Jagdish Kumar Arun; Rajeshwar Vodeti; Birendra Shrivastava; Vasudha Bakshi

doi:10.34172/apb.2020.046

Integrated Quality by Design Approach for Developing Nanolipidic Drug Delivery Systems of Olmesartan Medoxomil with Enhanced Antihypertensive Action

Adv Pharm Bull. 2020 Jul;10(3):379-388. doi: 10.34172/apb.2020.046. Epub 2020 May 11.

Authors

Jagdish Kumar Arun¹, Rajeshwar Vodeti^{1

2}, Birendra Shrivastava¹, Vasudha Bakshi²

Affiliations

¹ School of Pharmaceutical Sciences, Jaipur National University, Jagatpura, Jaipur, Rajasthan-302 017, India.
² School of Pharmacy, ANURAG Group of Institutions, Venkatapur (V), Ghatkesar (M) Medchal (Dist.), Hyderabad, Telangana-500 038, India.

Abstract

Purpose: The present work endeavors to report a systematic approach of developing the lipidic self-nanoemulsifying formulation of olmesartan medoxomil (OMT) on the principles of Quality by Design (QbD). Methods: For preparing the self-nanoemulsifying formulation, a mixture of oil, surfactant and cosurfactant were used as vehicles. The excipients were selected after screening by solubility as well as pseudoternary phase titration studies. Mixture design was adopted for systematic optimization of the composition of nanolipidic formulations, which were evaluated for smaller globule size, stable zeta potential and lower values of polydispersity index. The optimized liquid self-nanoemulsifying formulation was identified using numerical and graphical optimization techniques, followed by validation of the experimental model. Solidification of self-nanoemulsifying formulation was carried out using porous carriers, and then optimized on the basis of oil adsorption potential, powder flow property and drug release performance.
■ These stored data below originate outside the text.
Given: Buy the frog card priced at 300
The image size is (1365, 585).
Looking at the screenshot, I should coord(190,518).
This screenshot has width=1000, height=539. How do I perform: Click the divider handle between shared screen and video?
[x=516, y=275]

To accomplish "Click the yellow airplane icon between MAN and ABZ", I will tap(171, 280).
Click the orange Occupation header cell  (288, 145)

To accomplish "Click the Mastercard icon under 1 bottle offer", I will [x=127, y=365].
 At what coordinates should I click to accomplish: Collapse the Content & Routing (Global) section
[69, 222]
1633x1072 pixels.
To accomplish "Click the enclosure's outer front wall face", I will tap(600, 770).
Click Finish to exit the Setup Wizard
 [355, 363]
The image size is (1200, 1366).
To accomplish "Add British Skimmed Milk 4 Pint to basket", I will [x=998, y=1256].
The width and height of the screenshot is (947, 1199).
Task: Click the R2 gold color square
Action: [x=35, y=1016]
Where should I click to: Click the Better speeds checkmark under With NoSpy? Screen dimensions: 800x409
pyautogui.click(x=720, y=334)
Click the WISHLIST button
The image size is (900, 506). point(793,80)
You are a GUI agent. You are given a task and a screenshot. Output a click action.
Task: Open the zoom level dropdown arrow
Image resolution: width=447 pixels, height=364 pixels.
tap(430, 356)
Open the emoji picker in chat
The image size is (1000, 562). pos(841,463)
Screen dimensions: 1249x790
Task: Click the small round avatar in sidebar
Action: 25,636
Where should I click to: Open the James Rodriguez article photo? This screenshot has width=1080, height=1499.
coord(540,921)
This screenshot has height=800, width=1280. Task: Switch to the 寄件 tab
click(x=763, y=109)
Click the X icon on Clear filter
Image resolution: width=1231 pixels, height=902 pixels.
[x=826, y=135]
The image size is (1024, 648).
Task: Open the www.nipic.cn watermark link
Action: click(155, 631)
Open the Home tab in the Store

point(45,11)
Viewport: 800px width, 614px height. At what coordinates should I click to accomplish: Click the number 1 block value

Pharmacokinetic study was performed in male Wistar rats for evaluating the drug absorption parameters. All the experimental data obtained were subjected to statistical analysis using oneway ANOVA followed by post hoc analysis using Student's t test. Results: The optimized liquid self-nanoemulsifying formulation showed globule size <100 nm, emulsification efficiency <5 minutes andin vitro drug release >85% within in 30 minutes. Further, the solid SNEDDS formulation was effectively formulated using Neusilin US2 with maximum oil adsorption capacity and good micromeritic properties. Pharmacokinetic evaluation indicated 4 to 5-folds increase (P <0.05) in the values of C_max, AUC, and reduction in T_max from the nanoformulations vis-à-vis the marketed formulation. Conclusion: Overall, the developed nanolipidic formulation of olmesartan indicated superior efficacy in augmenting the drug dissolution and absorption performance.

Keywords: Bioavailability; Experimental design; Nanoemulsion; Optimization; Pharmacokinetics.